With a bindless rendering pipeline in place as covered in the previous blogs, we are now faced with the problem of not being able to validate resource access yet. At the moment (of writing this blog) the validation layer both on Dx12 and Vulkan are not capable of detecting or even preventing all of the bindless pitfalls yet, additionally the existing GPU validation layers are slow.

The goal is to inform the user of any invalid usage at runtime and attempt to avoid potential page faults when invalid descriptors are indexed, along with not absolutely killing performance. In this final part of the bindless rendering series, we will cover what measures can be taken to reach these validation goals, while not exploding the rendering backend with intrusive tracking code. The techniques covered here are not “bulletproof”, but should catch the majority of potential issues when using a bindless rendering pipeline.
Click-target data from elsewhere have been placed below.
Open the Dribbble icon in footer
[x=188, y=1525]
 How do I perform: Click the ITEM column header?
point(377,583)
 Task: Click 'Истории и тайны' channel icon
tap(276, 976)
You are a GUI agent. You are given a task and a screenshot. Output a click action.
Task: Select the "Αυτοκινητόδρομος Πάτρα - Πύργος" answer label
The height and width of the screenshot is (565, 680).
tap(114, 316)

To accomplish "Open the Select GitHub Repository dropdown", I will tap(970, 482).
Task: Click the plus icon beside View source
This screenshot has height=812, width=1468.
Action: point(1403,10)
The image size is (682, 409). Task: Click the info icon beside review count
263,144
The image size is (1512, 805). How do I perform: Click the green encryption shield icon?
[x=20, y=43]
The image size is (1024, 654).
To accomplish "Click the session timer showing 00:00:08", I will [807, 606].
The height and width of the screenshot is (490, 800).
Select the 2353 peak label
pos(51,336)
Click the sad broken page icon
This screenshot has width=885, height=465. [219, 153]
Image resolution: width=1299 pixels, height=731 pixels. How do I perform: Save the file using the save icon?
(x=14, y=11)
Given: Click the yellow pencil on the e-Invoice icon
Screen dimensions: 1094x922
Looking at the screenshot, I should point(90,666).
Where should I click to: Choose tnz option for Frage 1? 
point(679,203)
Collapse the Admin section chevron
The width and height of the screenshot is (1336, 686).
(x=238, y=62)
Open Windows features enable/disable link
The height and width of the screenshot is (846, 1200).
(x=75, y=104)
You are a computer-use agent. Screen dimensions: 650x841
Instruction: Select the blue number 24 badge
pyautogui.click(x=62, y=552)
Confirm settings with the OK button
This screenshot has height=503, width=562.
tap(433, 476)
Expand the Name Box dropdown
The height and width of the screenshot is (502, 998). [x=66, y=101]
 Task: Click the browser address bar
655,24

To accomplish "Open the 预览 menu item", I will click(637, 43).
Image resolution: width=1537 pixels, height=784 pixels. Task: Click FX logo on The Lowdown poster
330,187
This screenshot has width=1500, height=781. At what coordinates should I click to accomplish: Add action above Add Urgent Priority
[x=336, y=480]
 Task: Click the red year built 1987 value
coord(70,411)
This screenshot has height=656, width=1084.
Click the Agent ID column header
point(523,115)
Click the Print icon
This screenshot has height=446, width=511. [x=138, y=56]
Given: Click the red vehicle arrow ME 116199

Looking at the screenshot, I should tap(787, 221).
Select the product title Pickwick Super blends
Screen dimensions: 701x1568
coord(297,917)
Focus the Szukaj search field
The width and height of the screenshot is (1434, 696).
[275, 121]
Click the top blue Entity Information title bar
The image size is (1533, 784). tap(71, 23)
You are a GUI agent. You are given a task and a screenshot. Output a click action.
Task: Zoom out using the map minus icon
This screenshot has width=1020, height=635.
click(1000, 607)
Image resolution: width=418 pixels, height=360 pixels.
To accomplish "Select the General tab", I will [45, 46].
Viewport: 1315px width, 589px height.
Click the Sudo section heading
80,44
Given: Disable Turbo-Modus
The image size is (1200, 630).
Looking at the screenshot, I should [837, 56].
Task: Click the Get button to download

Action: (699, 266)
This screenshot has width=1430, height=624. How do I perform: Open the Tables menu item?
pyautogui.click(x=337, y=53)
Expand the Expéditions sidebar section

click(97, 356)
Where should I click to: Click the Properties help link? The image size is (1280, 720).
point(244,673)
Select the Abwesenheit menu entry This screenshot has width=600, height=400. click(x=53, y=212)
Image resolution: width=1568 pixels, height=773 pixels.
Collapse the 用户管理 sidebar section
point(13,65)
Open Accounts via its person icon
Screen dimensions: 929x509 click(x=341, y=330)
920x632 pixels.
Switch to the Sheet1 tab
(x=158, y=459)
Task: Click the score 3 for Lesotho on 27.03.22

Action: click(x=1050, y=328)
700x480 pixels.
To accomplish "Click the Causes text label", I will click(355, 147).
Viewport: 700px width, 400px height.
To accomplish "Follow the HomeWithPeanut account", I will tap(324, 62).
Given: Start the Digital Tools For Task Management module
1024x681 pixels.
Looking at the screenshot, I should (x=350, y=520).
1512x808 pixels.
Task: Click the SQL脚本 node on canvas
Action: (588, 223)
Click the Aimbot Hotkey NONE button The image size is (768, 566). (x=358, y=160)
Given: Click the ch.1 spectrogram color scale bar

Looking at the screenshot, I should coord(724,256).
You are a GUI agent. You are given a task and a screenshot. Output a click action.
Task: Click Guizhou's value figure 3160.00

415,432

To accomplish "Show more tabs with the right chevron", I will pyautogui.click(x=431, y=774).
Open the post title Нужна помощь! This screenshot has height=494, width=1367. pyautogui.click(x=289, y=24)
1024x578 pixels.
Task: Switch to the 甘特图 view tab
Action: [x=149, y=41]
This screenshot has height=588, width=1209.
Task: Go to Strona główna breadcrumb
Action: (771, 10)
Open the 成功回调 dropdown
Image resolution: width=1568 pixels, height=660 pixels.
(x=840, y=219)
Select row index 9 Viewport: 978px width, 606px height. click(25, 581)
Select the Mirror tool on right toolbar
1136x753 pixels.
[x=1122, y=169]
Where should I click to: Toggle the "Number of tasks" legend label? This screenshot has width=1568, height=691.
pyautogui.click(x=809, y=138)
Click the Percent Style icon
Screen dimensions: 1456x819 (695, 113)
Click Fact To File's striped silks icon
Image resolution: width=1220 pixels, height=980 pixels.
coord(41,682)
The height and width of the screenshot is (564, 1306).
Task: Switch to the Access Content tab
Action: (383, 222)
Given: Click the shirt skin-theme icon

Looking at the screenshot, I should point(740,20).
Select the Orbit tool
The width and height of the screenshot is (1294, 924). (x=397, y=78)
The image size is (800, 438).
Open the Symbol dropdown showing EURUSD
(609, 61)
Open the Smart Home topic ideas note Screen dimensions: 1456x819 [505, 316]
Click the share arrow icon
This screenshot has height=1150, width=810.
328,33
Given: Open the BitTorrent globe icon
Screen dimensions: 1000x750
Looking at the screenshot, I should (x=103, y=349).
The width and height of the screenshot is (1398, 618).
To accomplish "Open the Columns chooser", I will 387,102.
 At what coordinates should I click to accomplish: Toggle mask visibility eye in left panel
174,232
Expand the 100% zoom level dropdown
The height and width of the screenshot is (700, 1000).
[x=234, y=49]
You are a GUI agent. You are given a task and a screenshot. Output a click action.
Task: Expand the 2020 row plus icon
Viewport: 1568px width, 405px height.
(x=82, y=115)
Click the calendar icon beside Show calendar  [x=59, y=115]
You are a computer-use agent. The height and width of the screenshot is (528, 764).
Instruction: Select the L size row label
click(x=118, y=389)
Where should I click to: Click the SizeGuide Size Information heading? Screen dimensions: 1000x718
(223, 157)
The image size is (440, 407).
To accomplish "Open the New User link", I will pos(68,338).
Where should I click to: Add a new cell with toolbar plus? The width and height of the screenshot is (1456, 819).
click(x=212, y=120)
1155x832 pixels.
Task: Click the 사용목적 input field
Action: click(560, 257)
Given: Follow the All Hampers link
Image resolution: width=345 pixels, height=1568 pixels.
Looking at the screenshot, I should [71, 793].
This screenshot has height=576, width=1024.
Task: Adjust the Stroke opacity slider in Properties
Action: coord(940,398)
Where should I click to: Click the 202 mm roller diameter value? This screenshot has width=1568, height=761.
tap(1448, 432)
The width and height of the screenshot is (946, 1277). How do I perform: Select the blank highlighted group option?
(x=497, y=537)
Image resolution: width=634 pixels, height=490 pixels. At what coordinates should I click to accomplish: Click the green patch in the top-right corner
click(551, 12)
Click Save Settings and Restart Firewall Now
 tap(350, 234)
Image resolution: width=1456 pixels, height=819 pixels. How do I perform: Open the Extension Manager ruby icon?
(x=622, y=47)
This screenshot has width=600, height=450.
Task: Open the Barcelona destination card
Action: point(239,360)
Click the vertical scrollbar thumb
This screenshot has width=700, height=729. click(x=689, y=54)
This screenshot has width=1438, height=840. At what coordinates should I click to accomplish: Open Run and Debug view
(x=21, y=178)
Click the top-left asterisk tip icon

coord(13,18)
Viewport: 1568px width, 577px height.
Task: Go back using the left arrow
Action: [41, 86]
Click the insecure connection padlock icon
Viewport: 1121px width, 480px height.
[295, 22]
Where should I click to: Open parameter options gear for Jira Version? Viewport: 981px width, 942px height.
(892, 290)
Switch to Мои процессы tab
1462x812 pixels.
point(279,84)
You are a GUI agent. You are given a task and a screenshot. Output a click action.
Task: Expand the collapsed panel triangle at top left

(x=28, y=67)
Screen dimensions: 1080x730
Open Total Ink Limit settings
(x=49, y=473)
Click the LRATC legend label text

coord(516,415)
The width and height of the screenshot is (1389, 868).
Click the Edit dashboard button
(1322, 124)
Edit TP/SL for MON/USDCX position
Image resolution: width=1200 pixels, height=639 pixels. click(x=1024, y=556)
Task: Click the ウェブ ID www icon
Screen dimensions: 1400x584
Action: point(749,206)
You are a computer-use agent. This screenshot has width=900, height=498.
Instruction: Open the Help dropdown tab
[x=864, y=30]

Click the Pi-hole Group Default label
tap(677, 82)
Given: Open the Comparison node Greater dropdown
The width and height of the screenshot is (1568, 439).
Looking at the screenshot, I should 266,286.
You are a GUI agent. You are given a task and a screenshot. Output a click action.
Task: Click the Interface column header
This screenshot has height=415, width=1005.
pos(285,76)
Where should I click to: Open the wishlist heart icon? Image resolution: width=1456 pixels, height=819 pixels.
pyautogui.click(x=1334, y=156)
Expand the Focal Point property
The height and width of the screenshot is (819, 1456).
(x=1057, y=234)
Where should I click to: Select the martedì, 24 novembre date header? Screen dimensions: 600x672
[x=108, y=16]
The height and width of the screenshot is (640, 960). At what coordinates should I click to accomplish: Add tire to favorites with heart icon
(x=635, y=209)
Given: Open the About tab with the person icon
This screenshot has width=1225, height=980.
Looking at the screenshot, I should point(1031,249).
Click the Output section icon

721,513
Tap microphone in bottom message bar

RenderResourceHandle recap

In the previous blogposts we covered what our RenderResourceHandles look like, along with how we don’t necessarily need to use all 32 bits of such a handle to index the resource descriptor heap. Instead of using all 32 bits for just the index in the descriptorheap, we use the following structure:

23 bits for the actual resource index
2 bits to identify the resource type
1 bit for resource writability
6 bits for resource handle version

/// A handle that points to a rendering related resource (TLAS, Sampler, Buffer, Texture etc)
/// this handle can be uploaded directly to the GPU to refer to our resources in a bindless
/// fashion and can be plainly stored in buffers directly - even without the help of a [`DescriptorSet`]
/// the handle is guaranteed to live as long as the resource it's associated with so it's up to
/// the user to ensure that their data lives long enough. The handle is versioned to prevent
/// use-after-free bugs however.
#[derive(Copy, Clone, Eq, PartialEq, Hash)]
#[repr(transparent)]
pub struct RenderResourceHandle(u32);

impl RenderResourceHandle {
    pub fn new(version: u8, tag: RenderResourceTag, index: u32, access_type: AccessType) -> Self {
        let version = version as u32;
        let tag = tag as u32;
        let index = index;
        let access_type = access_type.is_read_write() as u32;

        assert!(version < 64); // version wraps around, it's just to make sure invalid resources don't get another version
        assert!((tag & !0x3) == 0);
        assert!(index < (1 << 23));

        Self(version << 26 | access_type << 25 | tag << 23 | index)
    }
}

Validating the resource

We use the validation bits from the resource handle directly in the resource abstraction, where we then explicitly validate what kind of resource we are expecting, along with if the resource should be writable.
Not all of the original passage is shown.